Anionic Solvation Transition at Low Temperatures for Reversible Anodes in Lithium–Oxygen Batteries

Li-O₂ batteries provide a novel technology for electric energy storage due to their high energy density. However, the strong solvent coordination with Li⁺ at low temperatures impacts their performance and triggers irreversible interfacial reactions on the Li anode. Herein, cyclopentyl methyl ether (CME) is incorporated in a dimethoxyethane (DME)-based electrolyte to realize an anionic solvation transition at low temperatures in Li-O₂ batteries. CME featuring a single O coordination site substitutes highly solvating DME in the first solvation sheath, and it induces more anion coordination to Li⁺ across the room- and low-temperature ranges.
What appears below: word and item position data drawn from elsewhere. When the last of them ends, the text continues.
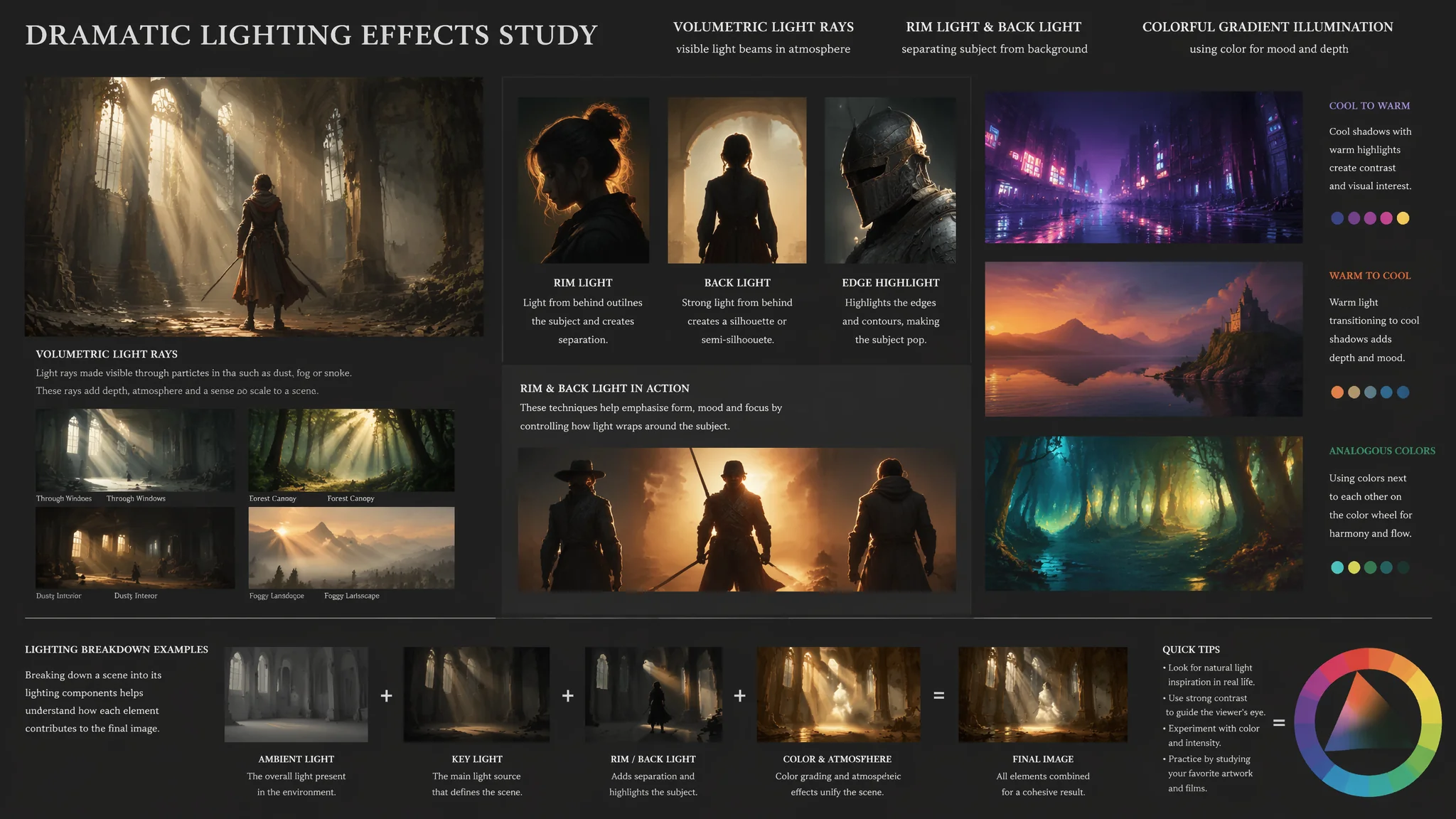Pick the cyan swatch in Analogous Colors palette
The height and width of the screenshot is (819, 1456).
(1337, 567)
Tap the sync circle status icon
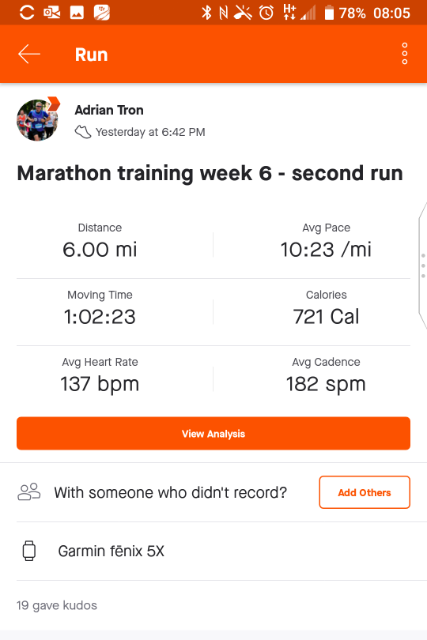427x640 pixels. tap(27, 12)
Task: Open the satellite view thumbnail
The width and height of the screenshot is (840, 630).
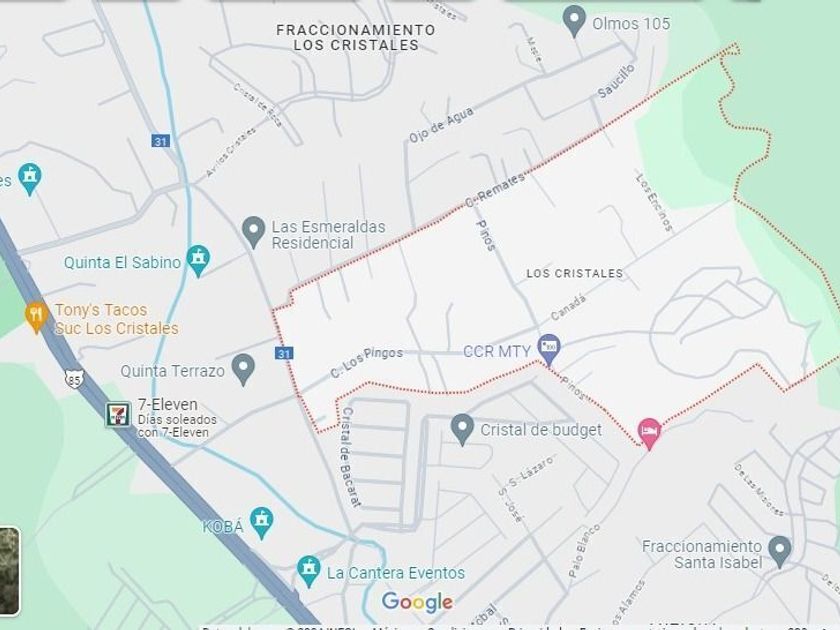Action: [x=9, y=570]
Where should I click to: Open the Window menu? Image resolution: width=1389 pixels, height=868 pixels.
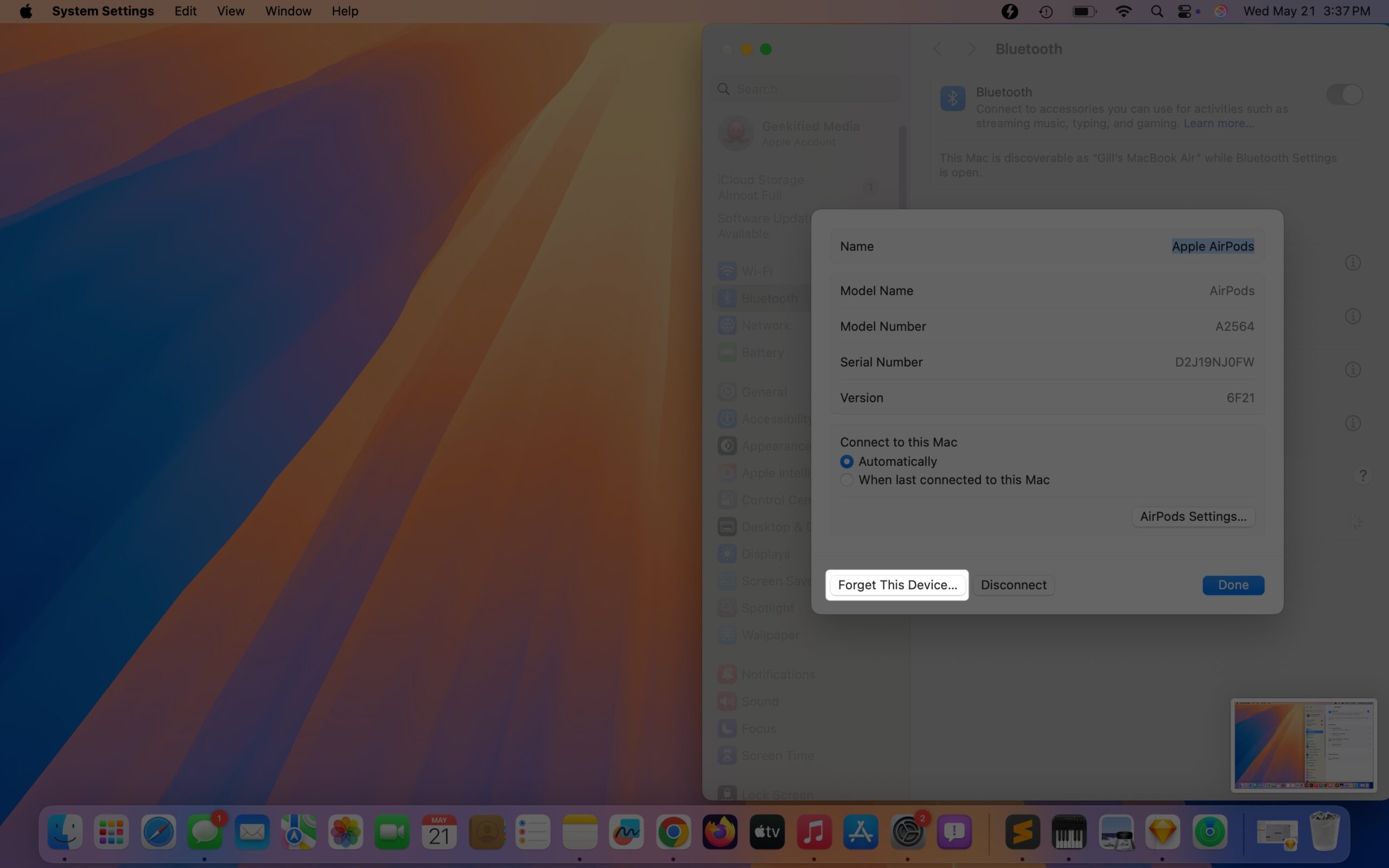click(x=288, y=11)
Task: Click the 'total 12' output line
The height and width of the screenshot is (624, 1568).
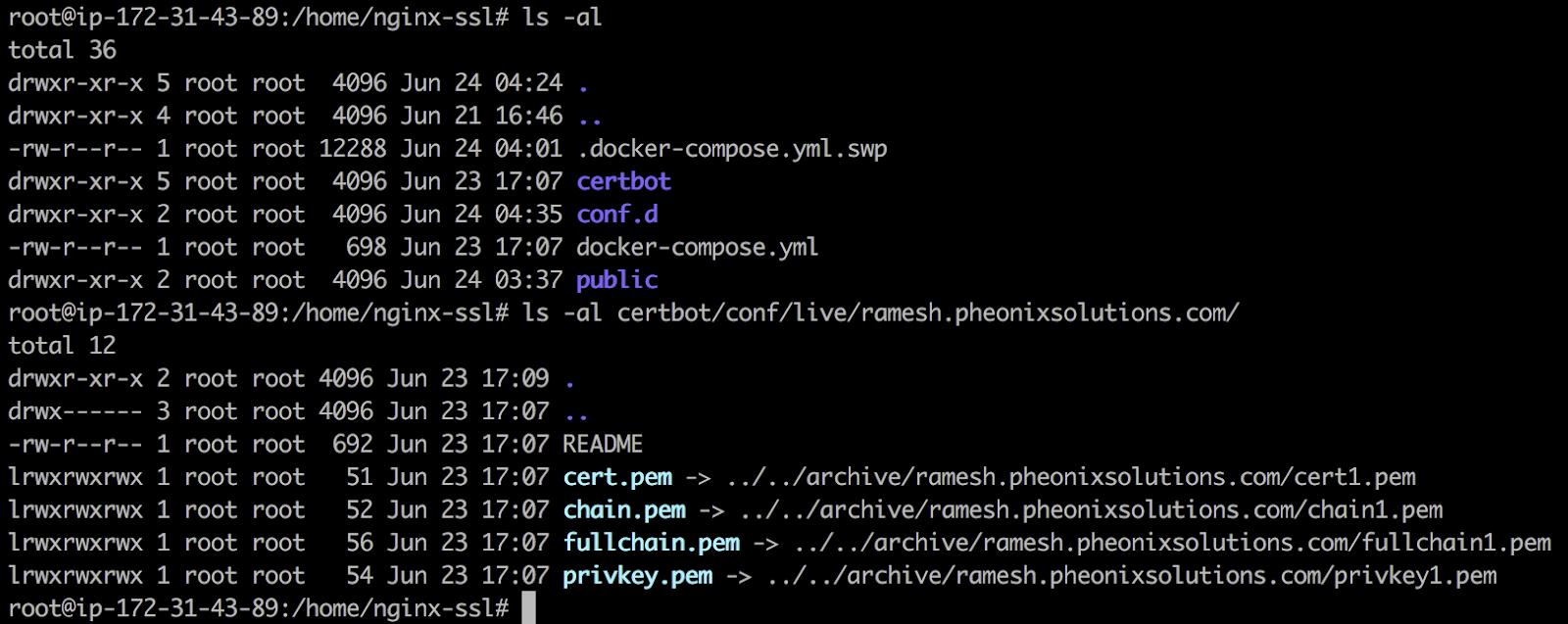Action: click(62, 346)
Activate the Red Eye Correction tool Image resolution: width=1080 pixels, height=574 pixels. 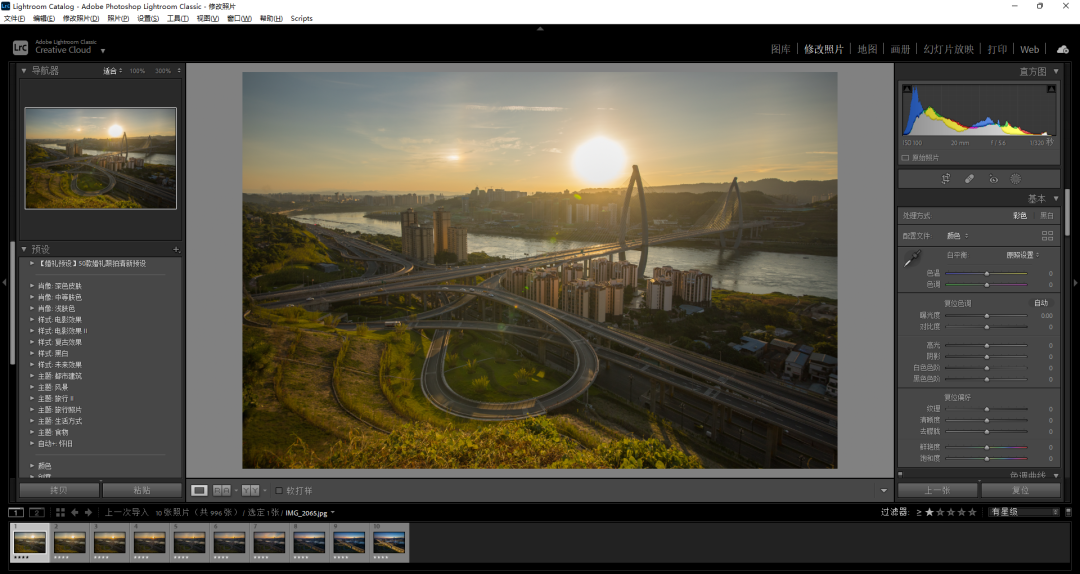pos(993,179)
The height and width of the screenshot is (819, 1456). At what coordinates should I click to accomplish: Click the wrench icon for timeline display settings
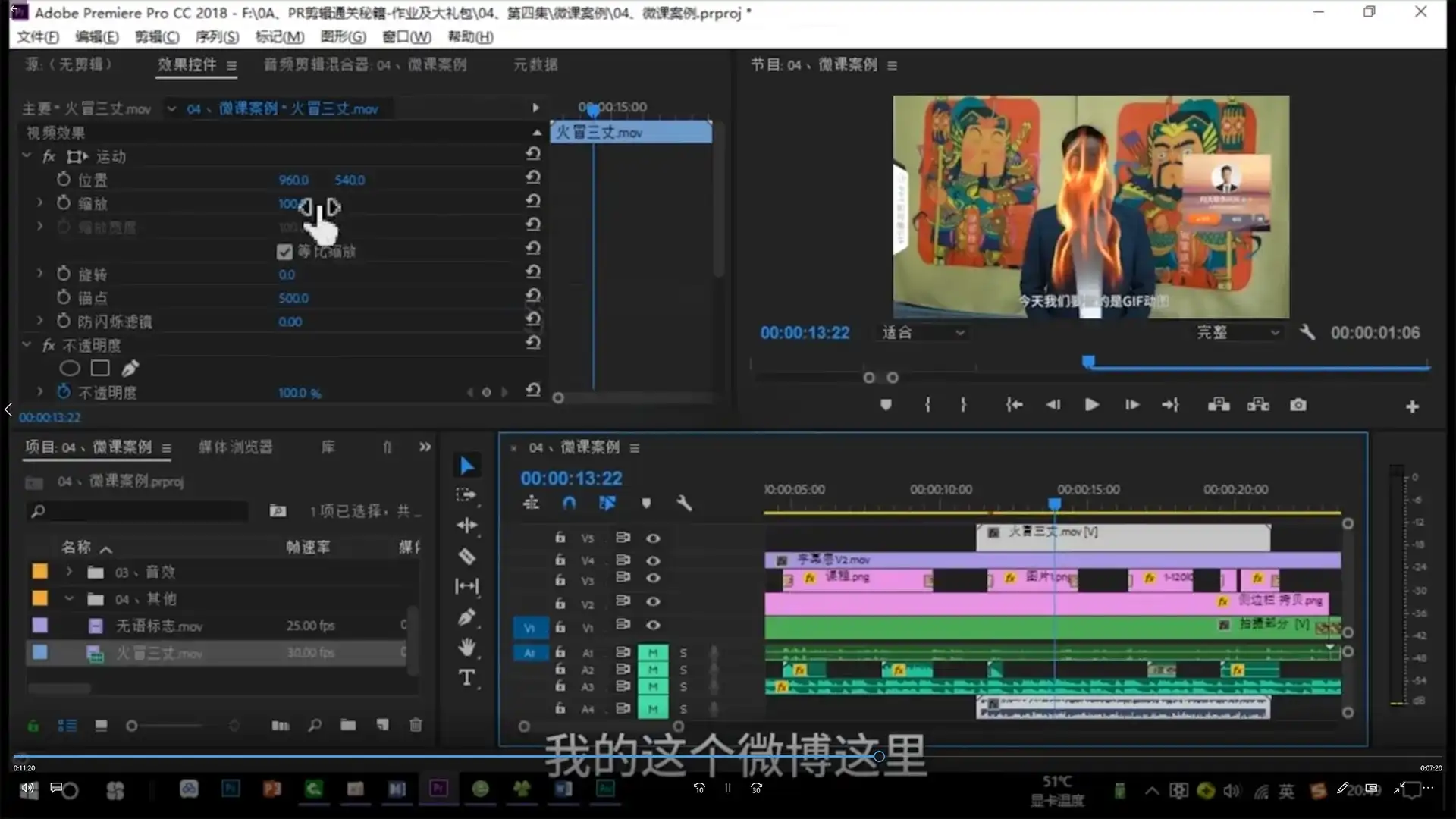(x=685, y=503)
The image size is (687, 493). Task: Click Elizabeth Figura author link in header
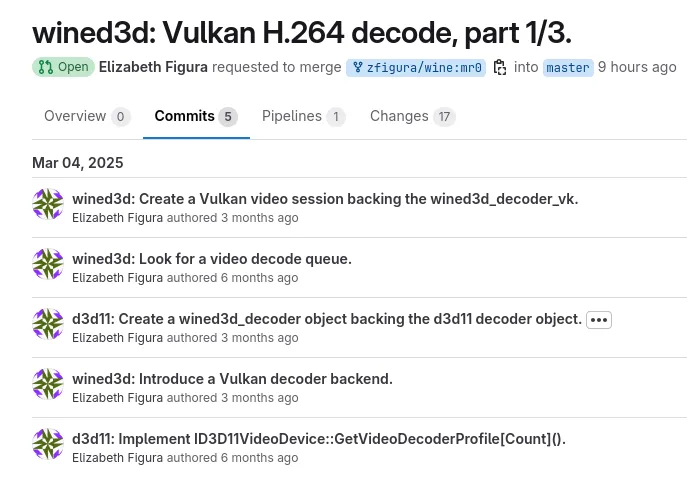click(153, 68)
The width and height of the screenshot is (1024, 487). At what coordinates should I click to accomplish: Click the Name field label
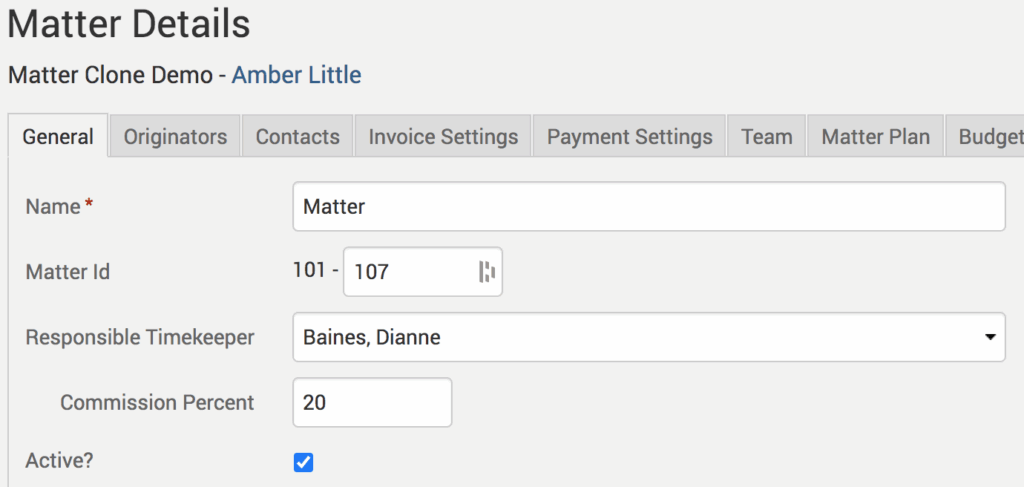53,207

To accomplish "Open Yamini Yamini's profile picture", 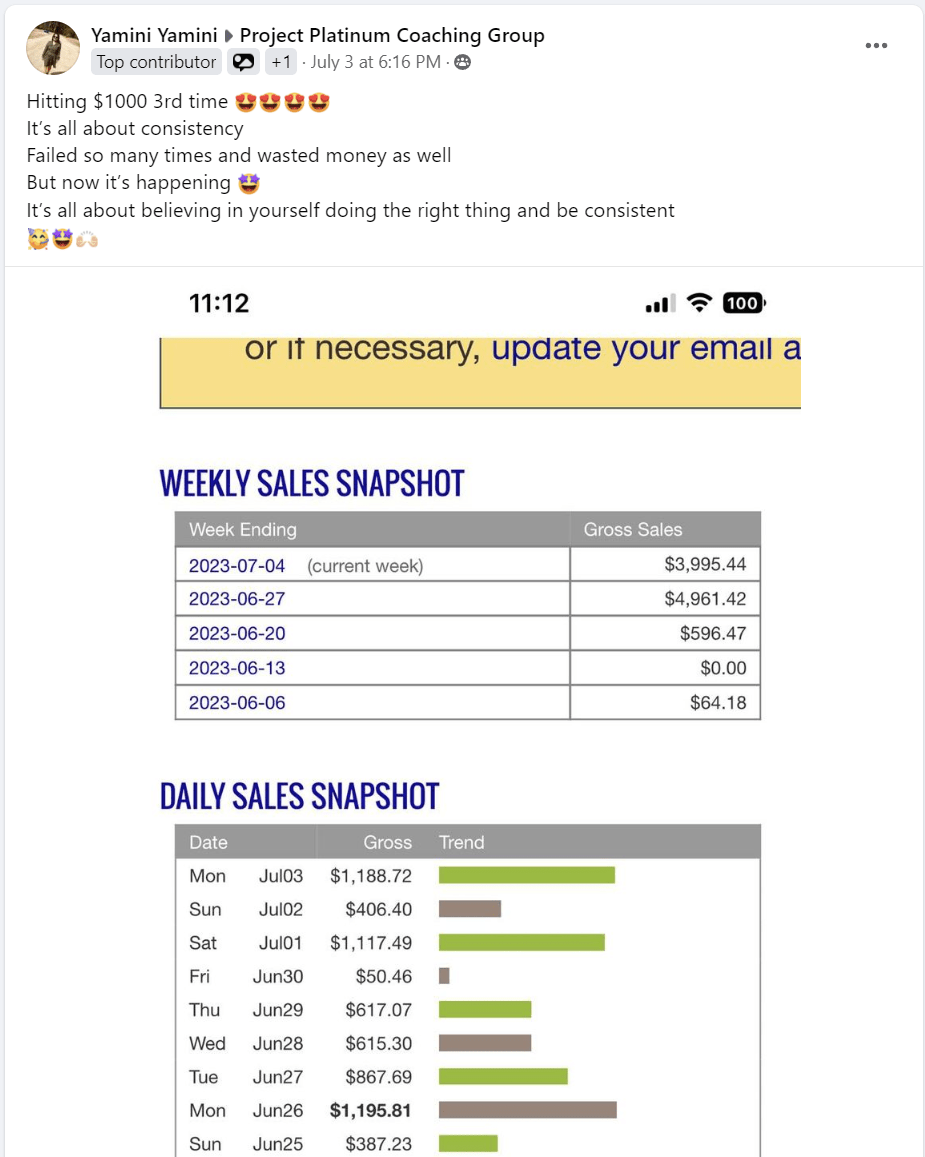I will point(52,48).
The low residence time of CME (66 ps at 25 °C, 382 ps at -40 °C.) in the solvation structures leads to the fast exchange of coordinated CME molecules with Li⁺ in comparison with DME and facilitates Li⁺ desolvation at low temperatures. The simultaneously generated inorganic-rich solid electrolyte interphase promotes Li⁺ transport to improve Li deposition and suppress Li dendrite formation. These enable the Li-O₂ battery to present a good cycling stability of 110 cycles with a fixed capacity of 1000 mA h g^-1 at -40 °C. This work paves the way for designing novel electrolytes in low-temperature batteries.